Dilansir dari Nasional, Juru Bicara Kemenhaj Maria Assegaf menekankan bahwa kesiapan fisik merupakan elemen krusial bagi jemaah. Hal ini diperlukan agar seluruh rangkaian ibadah di tanah suci dapat terlaksana secara optimal dan tanpa hambatan kesehatan yang berarti.
"Menjelang Armuzna, kami mengajak seluruh jemaah untuk mulai menghemat energi dan menjaga stamina. Jangan memaksakan aktivitas fisik yang tidak mendesak agar kondisi tubuh tetap prima saat memasuki fase puncak haji," ujar Maria Assegaf, Juru Bicara Kemenhaj.
Petugas Penyelenggara Ibadah Haji (PPIH) Arab Saudi saat ini sedang mematangkan seluruh aspek layanan melalui Satuan Operasi Armuzna. Fokus utama persiapan mencakup fasilitas akomodasi, ketersediaan konsumsi, hingga teknis transportasi bagi para jemaah.

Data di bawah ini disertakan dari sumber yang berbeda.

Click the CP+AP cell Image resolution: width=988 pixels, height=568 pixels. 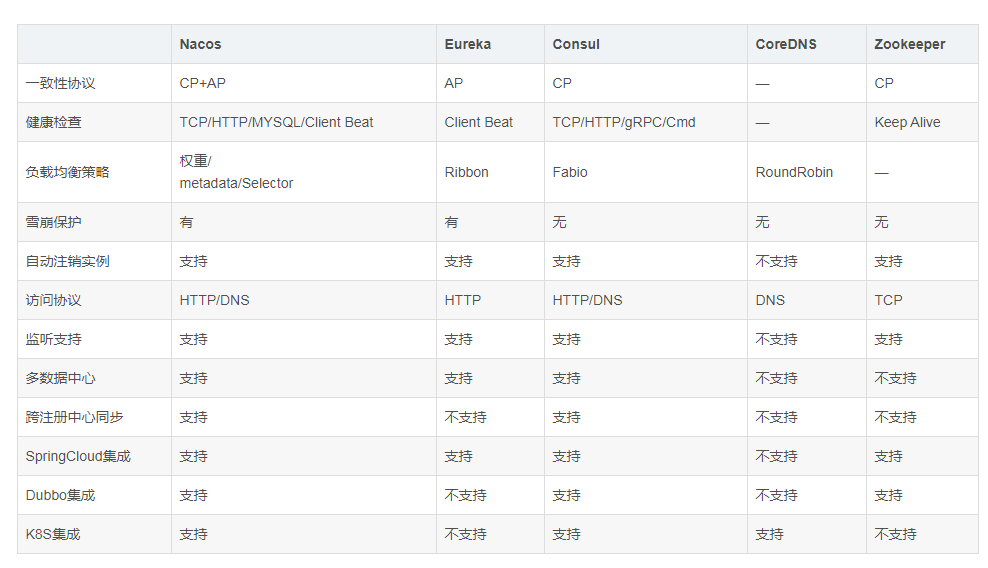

"Kesiapan tenda di Arafah saat ini sudah mencapai sekitar 90 persen. Peninjauan layanan transportasi bus Masyair juga terus dilakukan untuk memastikan mobilitas jemaah berjalan lancar saat puncak haji," jelas Maria Assegaf, Juru Bicara Kemenhaj.
Selain penyiapan fasilitas fisik, PPIH Arab Saudi telah menyusun skema mitigasi untuk mengurai potensi kepadatan massa. Pengaturan pergerakan jemaah diprioritaskan pada jalur-jalur rawan macet, terutama rute penghubung antara Arafah, Muzdalifah, dan Mina.

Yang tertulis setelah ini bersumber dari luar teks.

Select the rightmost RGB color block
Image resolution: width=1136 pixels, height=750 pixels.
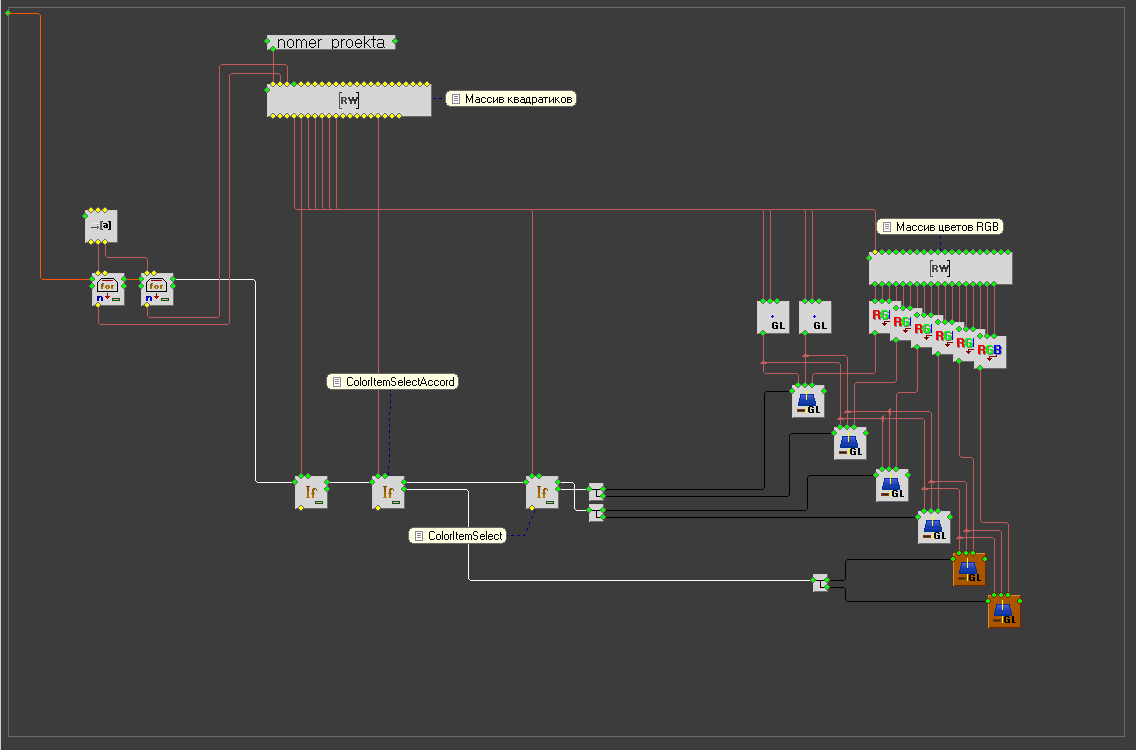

Jemaah juga diminta untuk memprioritaskan waktu istirahat, memperhatikan asupan nutrisi, dan mengonsumsi air mineral yang cukup. Tindakan preventif ini sangat penting untuk mencegah risiko dehidrasi serta kelelahan ekstrem di tengah cuaca Arab Saudi.

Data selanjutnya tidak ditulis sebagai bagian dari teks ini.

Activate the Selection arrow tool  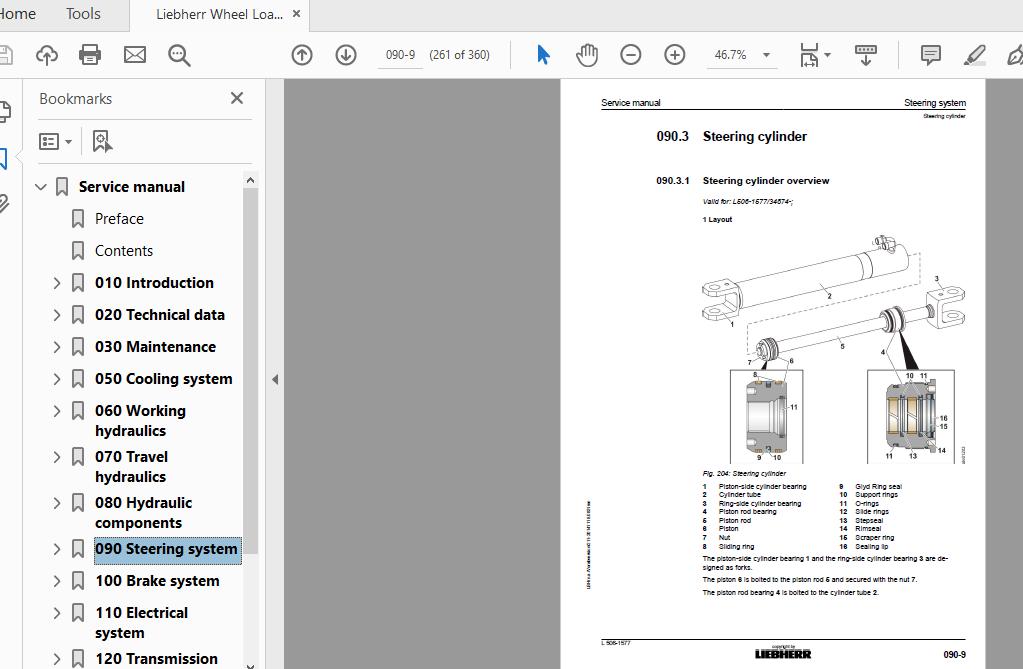(x=542, y=54)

"Haji bukan hanya ibadah spiritual, tetapi juga ibadah fisik. Karena itu, stamina perlu dijaga sejak sekarang agar jemaah dapat menjalani Armuzna dengan baik," tutur Maria Assegaf, Juru Bicara Kemenhaj.
Data operasional pada hari ke-24 menunjukkan total 152.724 jemaah dan 1.577 petugas dari 395 kelompok terbang (kloter) telah berangkat ke Arab Saudi. Dari jumlah tersebut, sebanyak 136.422 jemaah yang tergabung dalam 353 kloter sudah berada di Mekkah.
Sementara itu, kedatangan melalui Bandara King Abdul Aziz International Airport, Jeddah, mencatat 45.914 jemaah dari 120 kloter telah mendarat. Selain jemaah reguler, tercatat pula 10.535 jemaah haji khusus yang sudah tiba di Tanah Suci untuk memulai rangkaian ibadah.